Thousands of families are being hit with huge inheritance tax bills, as rising property prices push them over exemption limits
Thousands of families are being hit with huge inheritance tax bills, as rising property prices push them over exemption limits
Charlie Weston

Charlie Weston

Inheritance tax changes in the Budget mean children can inherit more without paying tax.

The tax-free threshold for asset transfers from a parent to a child is set to increase by 24pc to €280,000.

The increase applies in respect of gifts or inheritances received on Thursday, October 15. It was €225,000 up to then.

However, it is significant that there was no change in the tax rate. It stays at 33pc.

The change in the tax, which is called capital acquisitions tax (CAT), came as this country has one of the toughest inheritance tax regimes in the western world.

Thousands of families are being hit with huge inheritance tax bills, as rising property prices push them over exemption limits.

Solicitor Susan Murphy of MakeMyWill Solicitors outlines what you need to know about inheritance tax.

Do I have to pay tax on the gift/inheritance I received?

If you received a gift of €3,000 or lower during the year from anyone, you are entitled to a small gift exemption and there is no requirement to file a return. This exemption does not apply to inheritances received. For gifts or inheritances over €3,000, you need to see which tax-free threshold category you fall into.

• Group A: parent to child - the threshold is €225,000 (amended to €280,000 in Budget 2016).

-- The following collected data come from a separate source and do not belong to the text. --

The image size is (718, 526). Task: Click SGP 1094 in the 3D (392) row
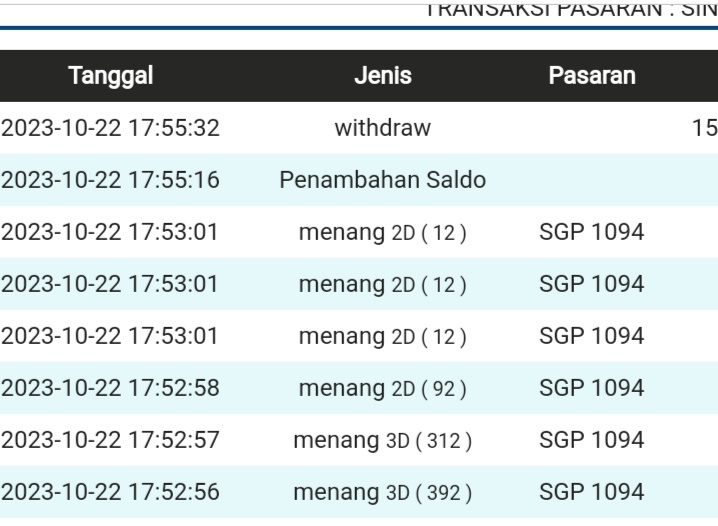point(591,492)

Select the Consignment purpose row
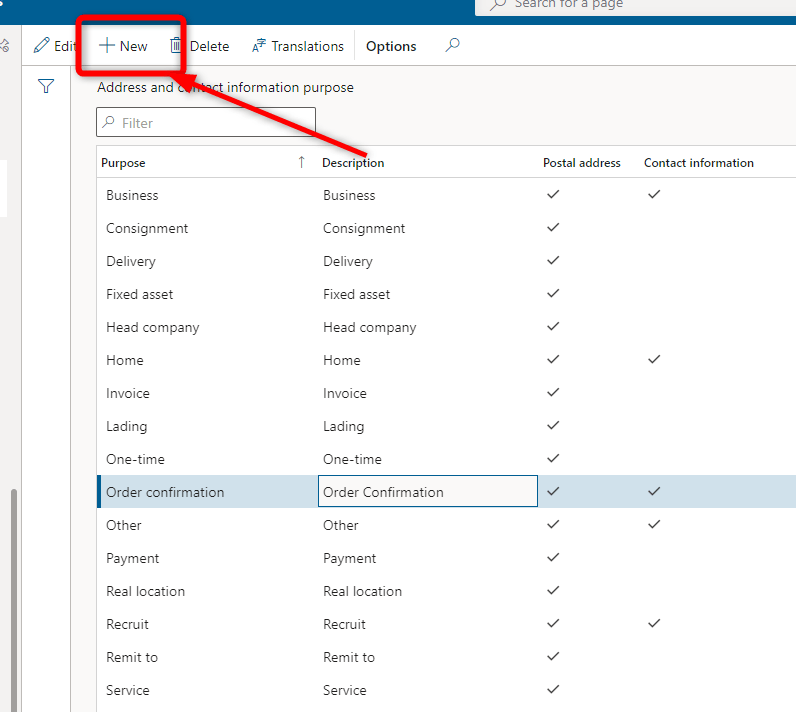coord(147,228)
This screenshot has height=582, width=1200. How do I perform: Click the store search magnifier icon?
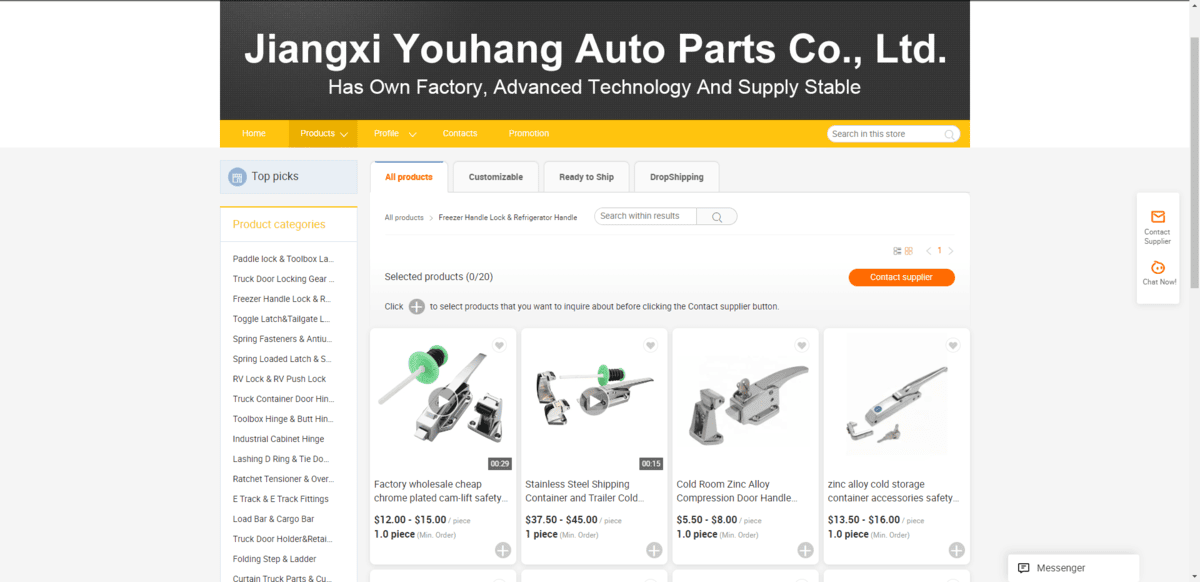(x=949, y=134)
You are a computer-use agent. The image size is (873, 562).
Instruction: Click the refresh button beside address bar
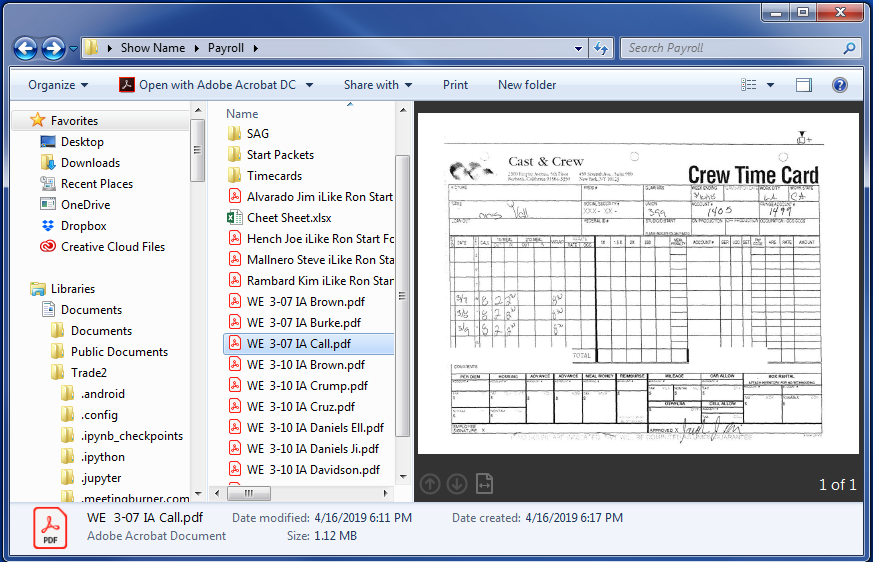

• Group B: siblings, nieces, nephews, grandchildren - the threshold is €30,150.

• Group C: strangers-in-blood - the threshold is €15,175.

If you received a gift or inheritance during the period September 1, 2014 and August 31, 2015 and the total aggregable value of gifts or inheritances received exceeds the group threshold applicable, you may be liable to pay capital acquisitions tax (commonly known as gift or inheritance tax) at a rate of 33pc.

You must file a tax return by next October 31.

The Revenue might already be aware that you have a tax liability and may have sent you a personalised IT38 Form (A Gift/Inheritance Tax Return Form).

Tax reliefs and exemptions

There are three main tax reliefs that may apply to your gift or inheritance:

Agricultural relief

The beneficiary must satisfy four conditions:

• He or she must qualify as a "farmer", that is, they must show that over 80pc of their assets (including the gift or inheritance) could be deemed "agricultural" assets;

• They must have farmed or leased the agricultural property for at least six years prior to the date of the gift or inheritance;

• They must have an agricultural qualification or farm the land at least 50pc of their normal working hours;

• The property must be farmed on a commercial basis with a view to making a profit. If you qualify for agricultural relief, the market value of the property you are receiving is reduced by 90pc (for a farm worth €800,000, the taxable value is €80,000).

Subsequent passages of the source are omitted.